PROBLEM:
Answer from the passage on US arms sales to Saudi Arabia:
(a) Which country did Donald Trump choose for his first official foreign visit?
(b) Where was the Saudi journalist Jamal Khashoggi murdered?
(c) About what share of the UN's budget does the United States contribute?

It was no surprise then that Donald Trump’s first official foreign visit was to Saudi Arabia, which has been buying arms worth billions of dollars from the United States for decades. Arms from the US have kept the Saudi-led war in Yemen going. The connection between arms sales and the arms manufacturers’ silence on human rights violations committed by countries which buy the arms became acutely visible during that visit. This also explains Trump’s lukewarm response to the murder of Saudi journalist Jamal Khashoggi at the Saudi consulate in Istanbul.

The Security Council has put no pressure on the United States – which contributes almost a quarter of the UN’s budget – to rethink its policy towards arms sales to Saudi Arabia and other countries. On the contrary, the UN’s campaign in Yemen, for example, is not about ending the war, but raising donations for the millions of Yemenis who are suffering as a result of Saudi-led bombings.

EXTRACTED ENTRIES:
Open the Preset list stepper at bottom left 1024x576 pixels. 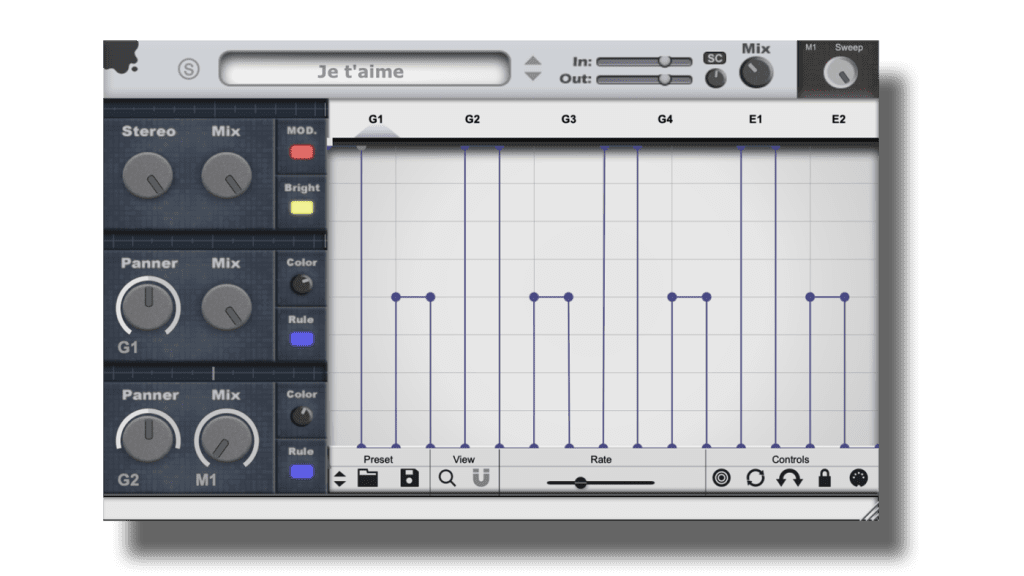click(x=340, y=478)
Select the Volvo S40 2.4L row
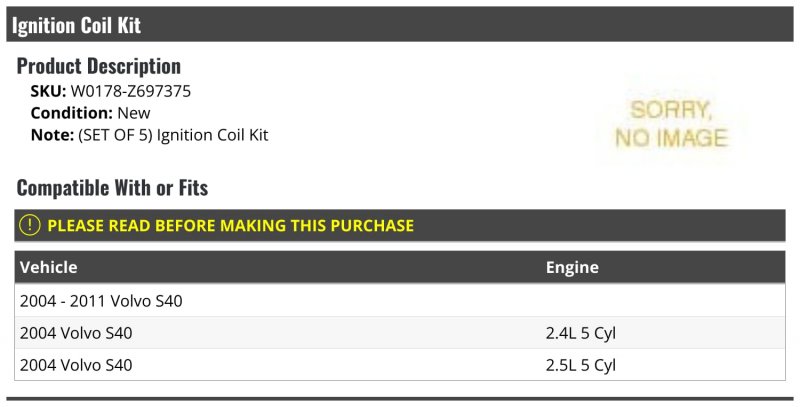Image resolution: width=800 pixels, height=407 pixels. click(x=399, y=333)
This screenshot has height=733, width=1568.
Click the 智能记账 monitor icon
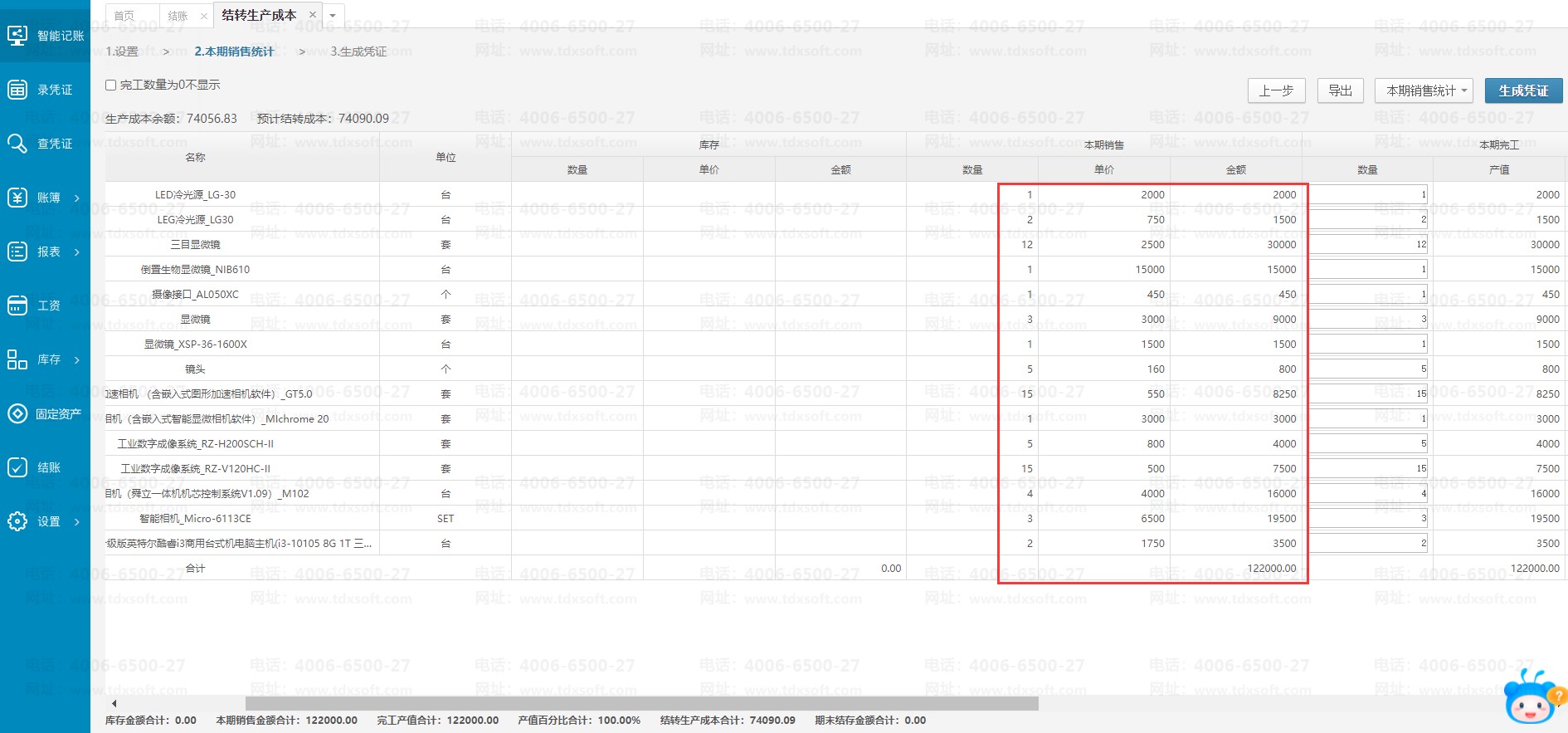tap(17, 36)
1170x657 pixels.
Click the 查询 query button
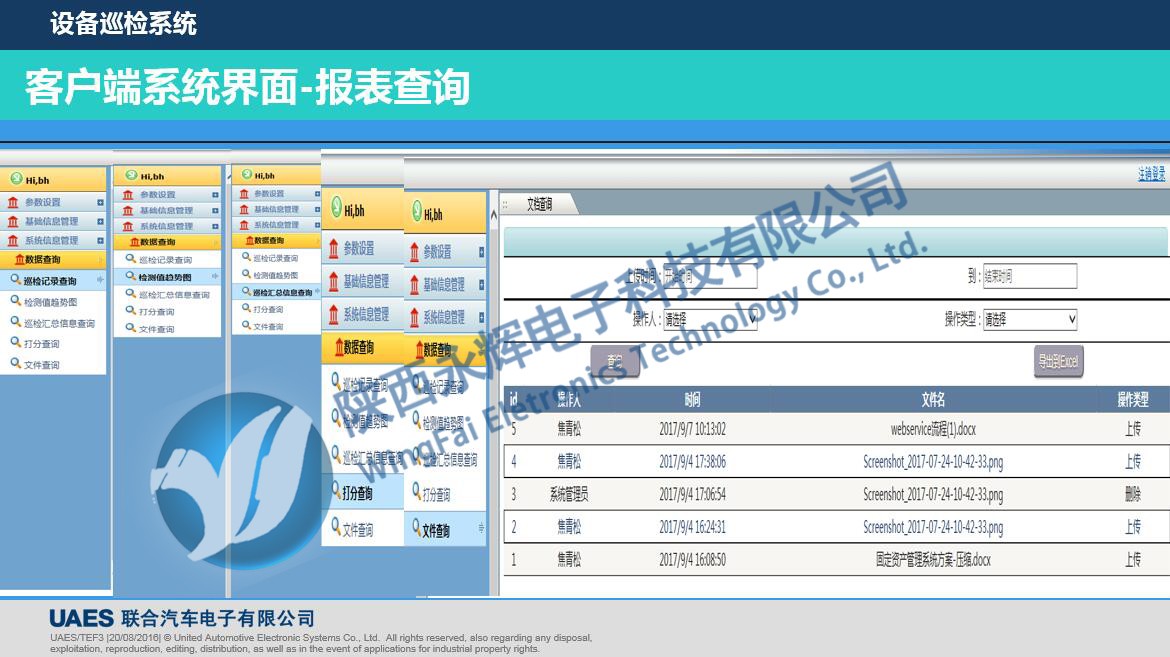[x=614, y=359]
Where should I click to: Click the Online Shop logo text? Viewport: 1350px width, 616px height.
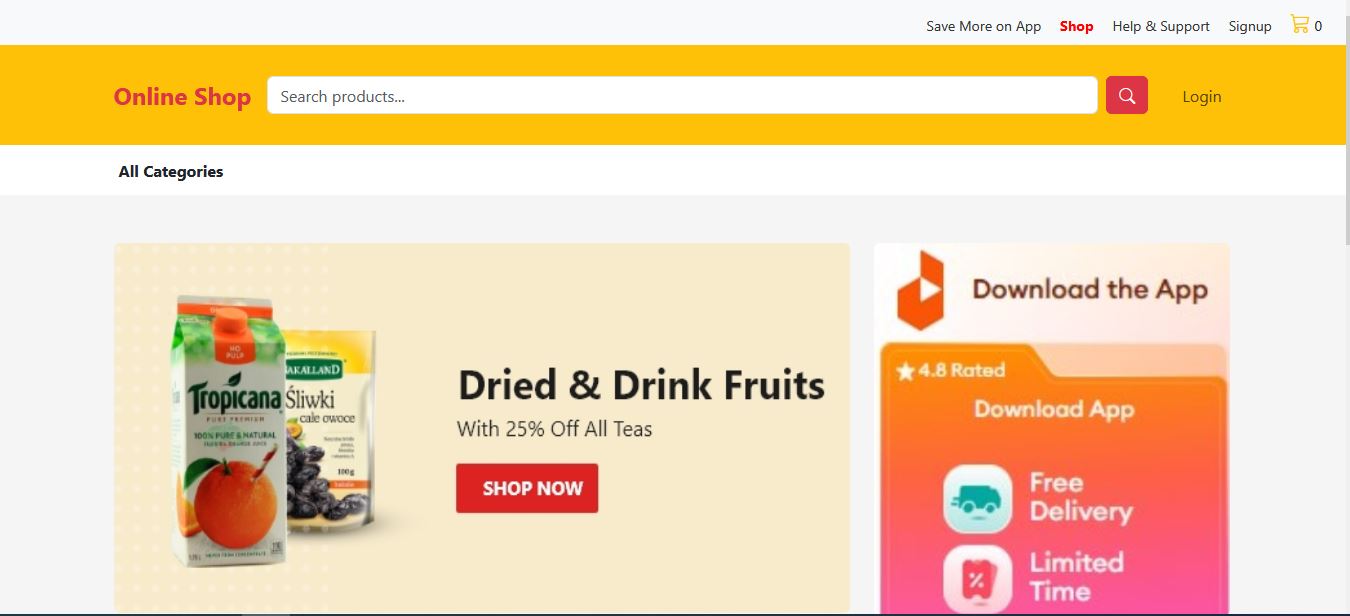[182, 97]
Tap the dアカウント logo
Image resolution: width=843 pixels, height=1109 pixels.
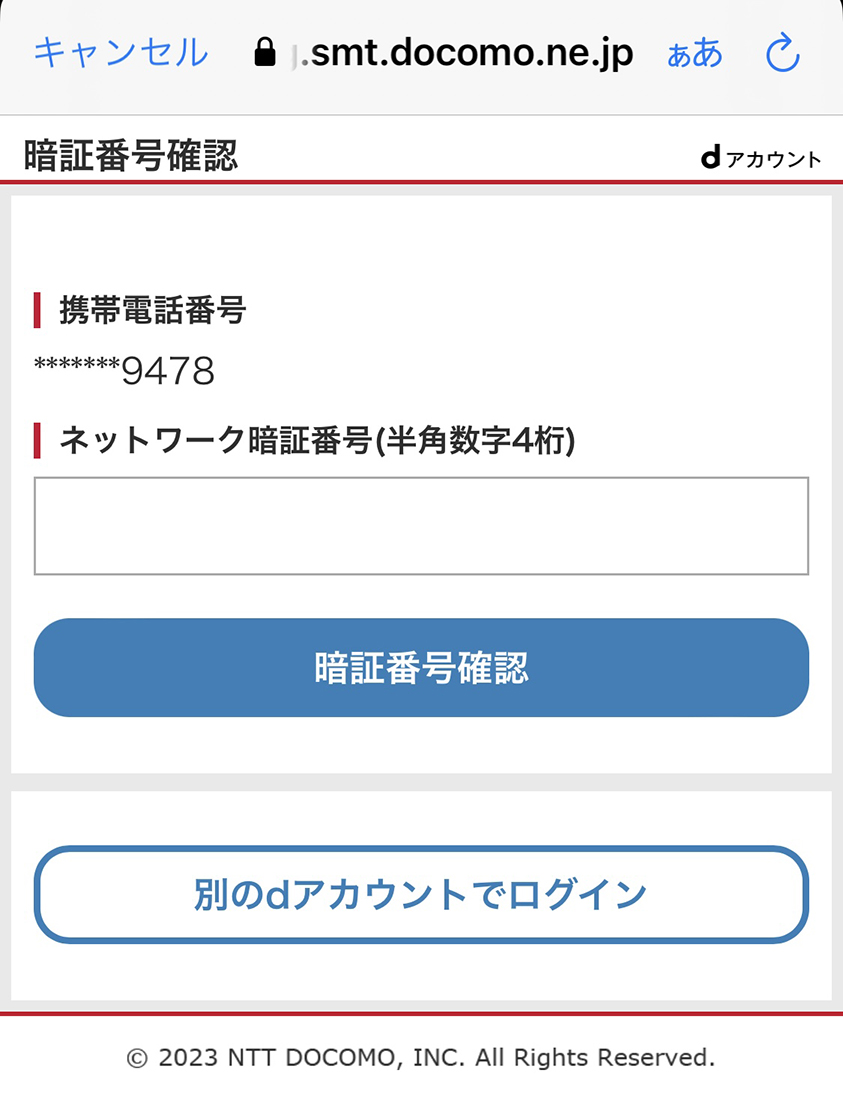point(761,158)
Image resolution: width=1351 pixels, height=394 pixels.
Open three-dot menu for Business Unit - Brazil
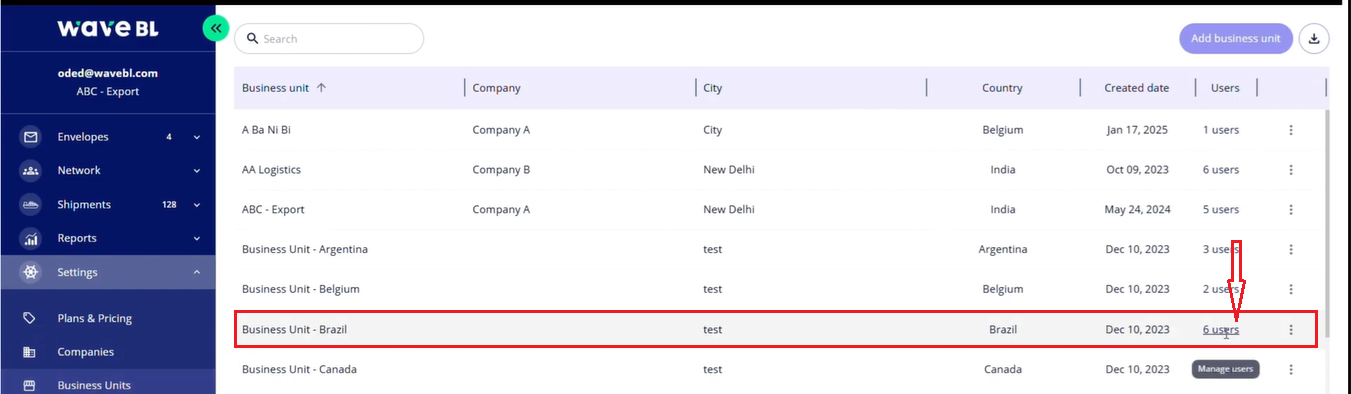coord(1291,330)

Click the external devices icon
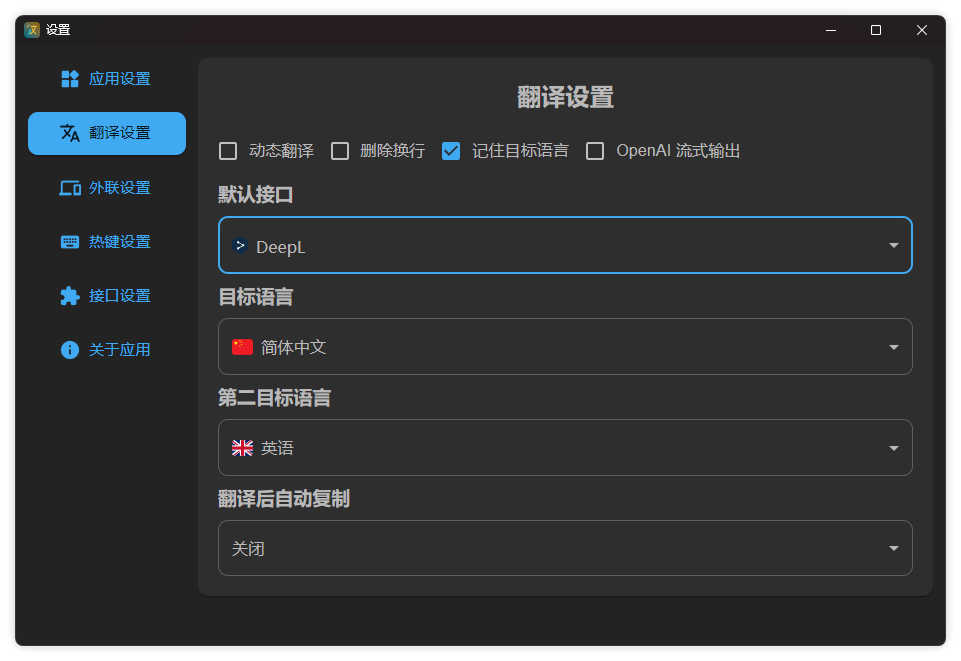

SOLUTION FOR THIS TASK:
(a) Saudi Arabia
(b) At the Saudi consulate in Istanbul
(c) Almost a quarter